** Task description **
Set down again exactly the lines of the listing below that fall between the line holding "Listen (796, 200)" and the line holding "[Palladia Passementerie on Instagram]", inclusive.

──────── Extracted records ────────

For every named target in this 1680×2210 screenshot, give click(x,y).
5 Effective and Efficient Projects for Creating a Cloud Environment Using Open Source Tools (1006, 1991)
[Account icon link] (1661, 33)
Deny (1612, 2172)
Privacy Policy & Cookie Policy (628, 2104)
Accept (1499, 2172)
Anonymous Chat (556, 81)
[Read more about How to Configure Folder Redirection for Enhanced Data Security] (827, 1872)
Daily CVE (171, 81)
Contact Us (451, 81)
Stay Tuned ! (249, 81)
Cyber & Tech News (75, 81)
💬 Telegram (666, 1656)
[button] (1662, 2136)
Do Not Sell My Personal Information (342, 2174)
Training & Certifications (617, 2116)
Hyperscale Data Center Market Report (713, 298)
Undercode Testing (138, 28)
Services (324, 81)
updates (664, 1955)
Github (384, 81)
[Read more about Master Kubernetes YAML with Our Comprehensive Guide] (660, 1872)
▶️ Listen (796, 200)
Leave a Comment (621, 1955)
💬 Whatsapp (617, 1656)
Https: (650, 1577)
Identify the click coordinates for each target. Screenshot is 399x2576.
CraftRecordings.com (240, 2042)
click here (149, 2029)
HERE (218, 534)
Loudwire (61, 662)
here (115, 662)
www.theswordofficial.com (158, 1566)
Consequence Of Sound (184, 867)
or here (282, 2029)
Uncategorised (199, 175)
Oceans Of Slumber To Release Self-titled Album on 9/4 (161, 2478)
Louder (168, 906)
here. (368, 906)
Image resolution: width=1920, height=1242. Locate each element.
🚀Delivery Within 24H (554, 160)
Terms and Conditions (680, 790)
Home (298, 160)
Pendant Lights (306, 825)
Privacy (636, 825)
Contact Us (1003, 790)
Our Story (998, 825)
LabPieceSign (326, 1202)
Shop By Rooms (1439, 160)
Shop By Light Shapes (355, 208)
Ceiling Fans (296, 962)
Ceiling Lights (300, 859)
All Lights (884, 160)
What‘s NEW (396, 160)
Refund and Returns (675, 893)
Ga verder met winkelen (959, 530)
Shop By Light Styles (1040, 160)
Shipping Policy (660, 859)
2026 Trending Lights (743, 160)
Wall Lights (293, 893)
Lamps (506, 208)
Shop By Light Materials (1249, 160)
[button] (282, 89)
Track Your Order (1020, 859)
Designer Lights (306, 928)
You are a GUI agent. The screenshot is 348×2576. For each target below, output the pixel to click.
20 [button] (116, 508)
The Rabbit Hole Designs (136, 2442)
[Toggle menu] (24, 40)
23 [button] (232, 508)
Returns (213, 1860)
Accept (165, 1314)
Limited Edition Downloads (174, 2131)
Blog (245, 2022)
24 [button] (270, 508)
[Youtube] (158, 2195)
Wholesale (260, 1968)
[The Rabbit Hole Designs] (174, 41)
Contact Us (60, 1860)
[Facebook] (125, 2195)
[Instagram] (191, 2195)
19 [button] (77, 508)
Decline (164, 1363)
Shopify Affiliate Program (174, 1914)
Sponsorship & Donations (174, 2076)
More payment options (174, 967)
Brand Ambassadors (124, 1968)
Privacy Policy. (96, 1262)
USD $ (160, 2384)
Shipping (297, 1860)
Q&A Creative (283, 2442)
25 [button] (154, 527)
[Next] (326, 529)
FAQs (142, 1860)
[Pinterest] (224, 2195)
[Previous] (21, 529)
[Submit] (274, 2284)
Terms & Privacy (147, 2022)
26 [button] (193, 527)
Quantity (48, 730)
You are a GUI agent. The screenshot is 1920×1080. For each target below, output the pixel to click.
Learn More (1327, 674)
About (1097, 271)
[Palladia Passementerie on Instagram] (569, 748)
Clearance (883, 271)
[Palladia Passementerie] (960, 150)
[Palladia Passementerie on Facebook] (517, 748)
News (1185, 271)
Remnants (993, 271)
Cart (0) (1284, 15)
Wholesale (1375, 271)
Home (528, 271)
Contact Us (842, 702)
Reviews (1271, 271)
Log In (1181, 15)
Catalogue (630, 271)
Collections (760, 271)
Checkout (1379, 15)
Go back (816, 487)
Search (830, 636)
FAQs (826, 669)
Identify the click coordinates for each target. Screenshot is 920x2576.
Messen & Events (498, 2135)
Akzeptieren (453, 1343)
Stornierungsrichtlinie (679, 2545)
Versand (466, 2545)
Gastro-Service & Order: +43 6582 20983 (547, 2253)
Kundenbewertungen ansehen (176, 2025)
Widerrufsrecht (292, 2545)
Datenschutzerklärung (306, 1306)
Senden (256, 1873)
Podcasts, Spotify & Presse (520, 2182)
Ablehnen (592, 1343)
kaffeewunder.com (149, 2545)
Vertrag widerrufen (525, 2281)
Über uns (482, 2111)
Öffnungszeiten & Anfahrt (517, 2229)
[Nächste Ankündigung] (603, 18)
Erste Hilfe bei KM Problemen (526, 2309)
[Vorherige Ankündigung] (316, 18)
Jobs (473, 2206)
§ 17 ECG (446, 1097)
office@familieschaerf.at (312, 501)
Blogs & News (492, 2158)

────────

** Answer box **
▶️ Listen (796, 200)
Leave a Comment (621, 1955)
💬 Whatsapp (617, 1656)
Https: (650, 1577)
Identify the click coordinates for each target. Screenshot is 399x2576.
CraftRecordings.com (240, 2042)
click here (149, 2029)
HERE (218, 534)
Loudwire (61, 662)
here (115, 662)
www.theswordofficial.com (158, 1566)
Consequence Of Sound (184, 867)
or here (282, 2029)
Uncategorised (199, 175)
Oceans Of Slumber To Release Self-titled Album on 9/4 (161, 2478)
Louder (168, 906)
here. (368, 906)
Image resolution: width=1920, height=1242. Locate each element.
🚀Delivery Within 24H (554, 160)
Terms and Conditions (680, 790)
Home (298, 160)
Pendant Lights (306, 825)
Privacy (636, 825)
Contact Us (1003, 790)
Our Story (998, 825)
LabPieceSign (326, 1202)
Shop By Rooms (1439, 160)
Shop By Light Shapes (355, 208)
Ceiling Fans (296, 962)
Ceiling Lights (300, 859)
All Lights (884, 160)
What‘s NEW (396, 160)
Refund and Returns (675, 893)
Ga verder met winkelen (959, 530)
Shop By Light Styles (1040, 160)
Shipping Policy (660, 859)
2026 Trending Lights (743, 160)
Wall Lights (293, 893)
Lamps (506, 208)
Shop By Light Materials (1249, 160)
[button] (282, 89)
Track Your Order (1020, 859)
Designer Lights (306, 928)
You are a GUI agent. The screenshot is 348×2576. For each target below, output the pixel to click.
20 [button] (116, 508)
The Rabbit Hole Designs (136, 2442)
[Toggle menu] (24, 40)
23 [button] (232, 508)
Returns (213, 1860)
Accept (165, 1314)
Limited Edition Downloads (174, 2131)
Blog (245, 2022)
24 [button] (270, 508)
[Youtube] (158, 2195)
Wholesale (260, 1968)
[The Rabbit Hole Designs] (174, 41)
Contact Us (60, 1860)
[Facebook] (125, 2195)
[Instagram] (191, 2195)
19 [button] (77, 508)
Decline (164, 1363)
Shopify Affiliate Program (174, 1914)
Sponsorship & Donations (174, 2076)
More payment options (174, 967)
Brand Ambassadors (124, 1968)
Privacy Policy. (96, 1262)
USD $ (160, 2384)
Shipping (297, 1860)
Q&A Creative (283, 2442)
25 [button] (154, 527)
[Next] (326, 529)
FAQs (142, 1860)
[Pinterest] (224, 2195)
[Previous] (21, 529)
[Submit] (274, 2284)
Terms & Privacy (147, 2022)
26 [button] (193, 527)
Quantity (48, 730)
You are a GUI agent. The screenshot is 1920×1080. For each target below, output the pixel to click.
Learn More (1327, 674)
About (1097, 271)
[Palladia Passementerie on Instagram] (569, 748)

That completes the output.